The brothers reunite to honour their father, thus showing that the two great nations Abraham fathered could still stand side by side.
Perhaps this is also an example of how death brings families back together - we don't know if it was painful or comforting, but it does seem that it was done with some degree of shared responsibility.
This is the first we have heard of Ishmael since his mother Hagar and he were saved by a well in the desert, but according to the Midrash (Pirkei D'Rabbi Eliezer), Ishmael was visited by his father, with Sarah's knowledge, after his expulsion.
Abraham is reluctant to expel Ishmael and only does so when God commands him to heed Sarah's order, so perhaps it is not surprising that the Midrash allows him to reach out to his firstborn and voice his opinion on the life and relationships he builds for himself (what else are Jewish parents for?). It allows us a glimpse into the ongoing pain that Abraham felt at this difficult separation and his attempt to build bridges.

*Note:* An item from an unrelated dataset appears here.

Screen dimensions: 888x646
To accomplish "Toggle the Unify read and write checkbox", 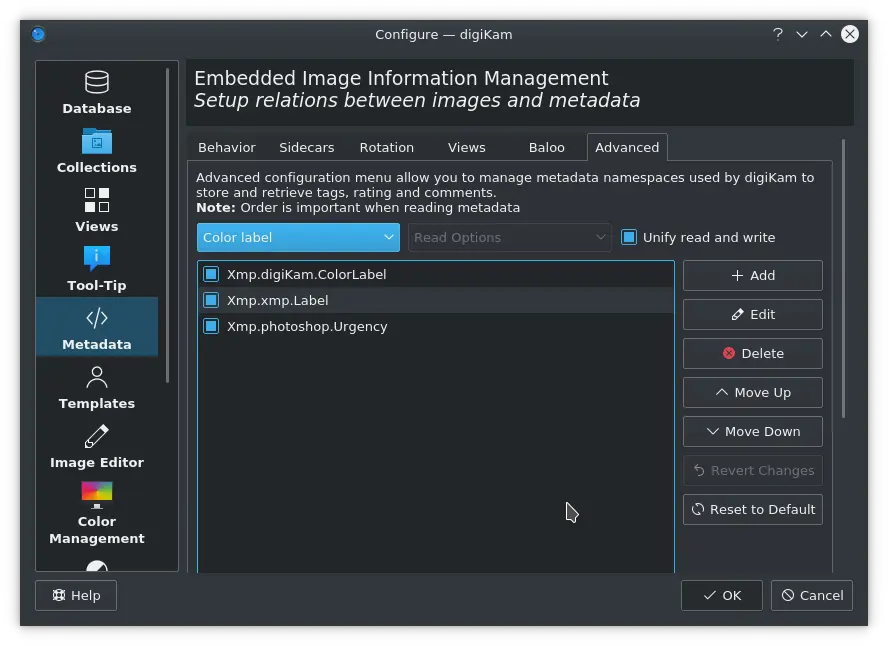I will [629, 237].
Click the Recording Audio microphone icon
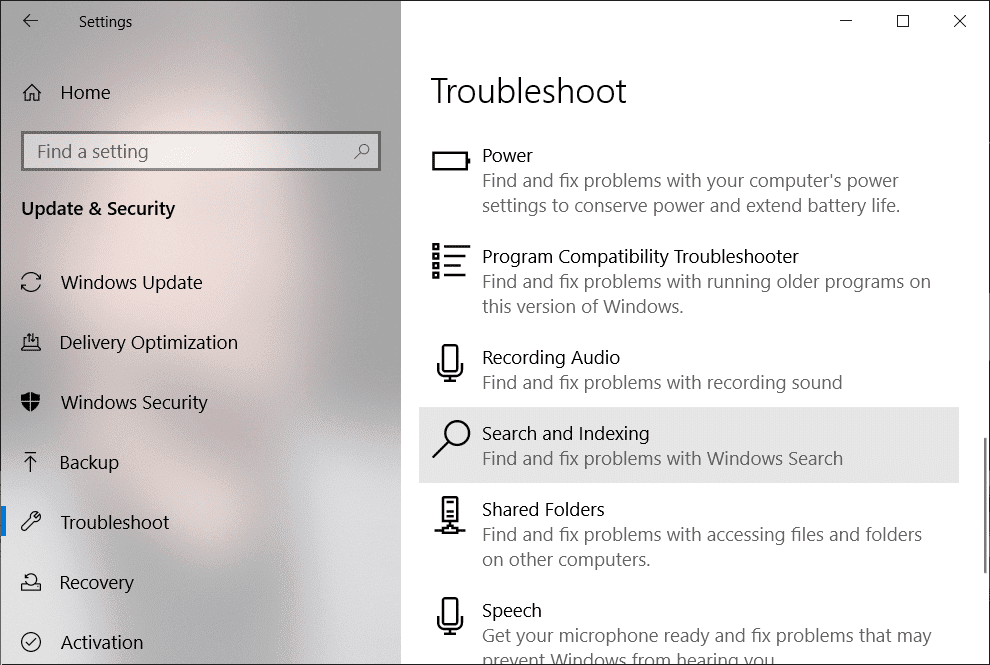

Death often prompts difficult family conversation, and I can imagine Isaac and Ishmael had a rough time seeing to an honourable burial of their father together. Yet difficult times for us individually (and perhaps communally) can also become catalysts for healing and moments of insight into one another.
Perhaps Isaac and Ishmael's reunion can be a model for the hard work and difficult conversations that need to happen on both a micro and a macro level between the brother's descendants. It won't always be easy, but it could be rewarding.